GraphQL the first graph database solution was developed by facebook in 2012, interesting that I was learning about SQL databases at that time, however it was open-sourced only in 2015. So basically people started to use more after 2015. What are the advantages? So let's talk about what are the difficulties that SQL language can bring. First in the schema: To connect two or more tables we will need to add extra columns in them that will help them to connect to each other, such as those called primary keys, which are unique Id's for each row, in addition to that we need foreign keys as the example bellow:
diagram created at app.diagrams.net
For the tables to be connected they are using the primary keys from the previous table as a foreign key, so we need to be cautions when we create the table to add this foreign keys. In the case of graphql is more fluid! We don't need foreign keys, and many times even we don't need to add schema previously. We just use JSON files with indentation separating the relationship, like the example below using the same entities from the SQL example:
JSON format of the same schema from the SQL example, real data removed to privacy protection
graph representation of the data, with names erased
In addition to the schema design, the insert of data is also simpler, while in SQL we still need to keep in mind to always link which Sample_id will be in the next table, and which food_id will be in the next table, using graphs you don't need to worry with that, so it is less headaches. And the something happens to the query where in SQL we will need to INNER JOIN tables, while using graphs the query is simpler with less just mentioning which vertices names we want to see in the result in a certain query.
Graph database options
print screen from dgraph webpage
DGraph uses graphQL syntax and also their own syntax called DQL, which has more shortcuts. However, for some reason DQL didn't become so popular, so most of the people who uses Dgraph nowadays only use graphQL syntax. You can check it out more in here . They have a cloud instance which is paid, like any other cloud instance. But it is free to run in any computer or server. There are clients for python and nodeJS of course.

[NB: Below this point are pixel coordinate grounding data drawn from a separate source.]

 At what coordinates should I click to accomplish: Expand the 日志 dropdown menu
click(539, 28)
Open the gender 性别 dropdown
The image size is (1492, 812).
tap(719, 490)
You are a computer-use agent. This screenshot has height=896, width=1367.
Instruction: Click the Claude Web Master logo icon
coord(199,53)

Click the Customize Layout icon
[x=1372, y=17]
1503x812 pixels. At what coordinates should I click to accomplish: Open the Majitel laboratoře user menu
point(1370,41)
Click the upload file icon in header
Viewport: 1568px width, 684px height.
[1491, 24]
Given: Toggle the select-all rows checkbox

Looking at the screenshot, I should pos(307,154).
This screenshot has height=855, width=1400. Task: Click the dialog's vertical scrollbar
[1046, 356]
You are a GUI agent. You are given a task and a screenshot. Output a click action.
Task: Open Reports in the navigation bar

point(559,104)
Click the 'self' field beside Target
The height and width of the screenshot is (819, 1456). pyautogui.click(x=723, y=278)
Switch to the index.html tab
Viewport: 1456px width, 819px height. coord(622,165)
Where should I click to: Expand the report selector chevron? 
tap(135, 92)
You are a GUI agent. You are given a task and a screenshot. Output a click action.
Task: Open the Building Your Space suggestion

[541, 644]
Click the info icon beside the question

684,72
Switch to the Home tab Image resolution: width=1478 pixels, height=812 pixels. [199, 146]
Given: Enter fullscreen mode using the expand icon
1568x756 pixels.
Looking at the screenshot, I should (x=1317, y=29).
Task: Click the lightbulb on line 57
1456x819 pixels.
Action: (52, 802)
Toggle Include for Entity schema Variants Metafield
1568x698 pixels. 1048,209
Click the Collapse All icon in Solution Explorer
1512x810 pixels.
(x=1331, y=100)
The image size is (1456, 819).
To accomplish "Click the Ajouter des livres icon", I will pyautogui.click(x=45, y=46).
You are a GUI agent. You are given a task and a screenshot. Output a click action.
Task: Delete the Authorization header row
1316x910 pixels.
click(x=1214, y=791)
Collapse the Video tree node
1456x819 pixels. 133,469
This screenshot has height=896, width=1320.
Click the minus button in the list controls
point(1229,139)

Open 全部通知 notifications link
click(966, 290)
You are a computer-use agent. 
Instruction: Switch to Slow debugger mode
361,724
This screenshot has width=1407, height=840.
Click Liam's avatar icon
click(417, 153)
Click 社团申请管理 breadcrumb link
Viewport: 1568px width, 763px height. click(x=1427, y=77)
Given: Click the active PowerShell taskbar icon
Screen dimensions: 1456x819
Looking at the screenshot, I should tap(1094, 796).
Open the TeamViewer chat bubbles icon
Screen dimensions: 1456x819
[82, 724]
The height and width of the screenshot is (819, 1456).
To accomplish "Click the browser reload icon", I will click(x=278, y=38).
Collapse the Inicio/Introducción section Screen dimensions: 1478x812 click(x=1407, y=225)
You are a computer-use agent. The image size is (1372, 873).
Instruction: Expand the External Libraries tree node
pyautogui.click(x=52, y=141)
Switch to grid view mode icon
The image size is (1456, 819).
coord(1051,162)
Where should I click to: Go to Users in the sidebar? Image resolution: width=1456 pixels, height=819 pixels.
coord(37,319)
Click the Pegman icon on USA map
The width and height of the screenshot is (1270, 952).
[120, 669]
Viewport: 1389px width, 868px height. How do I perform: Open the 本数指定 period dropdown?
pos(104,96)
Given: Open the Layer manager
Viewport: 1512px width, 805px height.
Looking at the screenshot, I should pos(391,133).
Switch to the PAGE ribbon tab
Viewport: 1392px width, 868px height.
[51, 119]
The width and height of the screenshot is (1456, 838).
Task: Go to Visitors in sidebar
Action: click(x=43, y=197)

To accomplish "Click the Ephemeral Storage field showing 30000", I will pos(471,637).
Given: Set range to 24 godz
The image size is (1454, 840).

print screen of my azure portal login
Microsoft of course invested a bit into graphql, and using the Gremlin syntax, added this available in their Azure portal, a interesting option to build your database using graphs. Gremlin syntax is a bit different because it doesn't use JSON format, it has something similar to a command line instead for data insertion and queries.
There are other options such Neo4J or implementing GraphQL syntax in your own script for example in this amazing tutorial by The Net Ninja, which I recommend all his tutorials, I learned to react app with his tutorials. Bellow you can find the initial introduction of a free course that he shows how to integrate GraphQL and a react app.
Graphs are an interesting way to implement your database, and it is worth taking a look at, big companies with big data are using it, so it is worth giving a look and a chance. I hope that this article opens the eyes of people willing to learn more about it. Like I read once in here, devs should be in continuing education and updating all the time.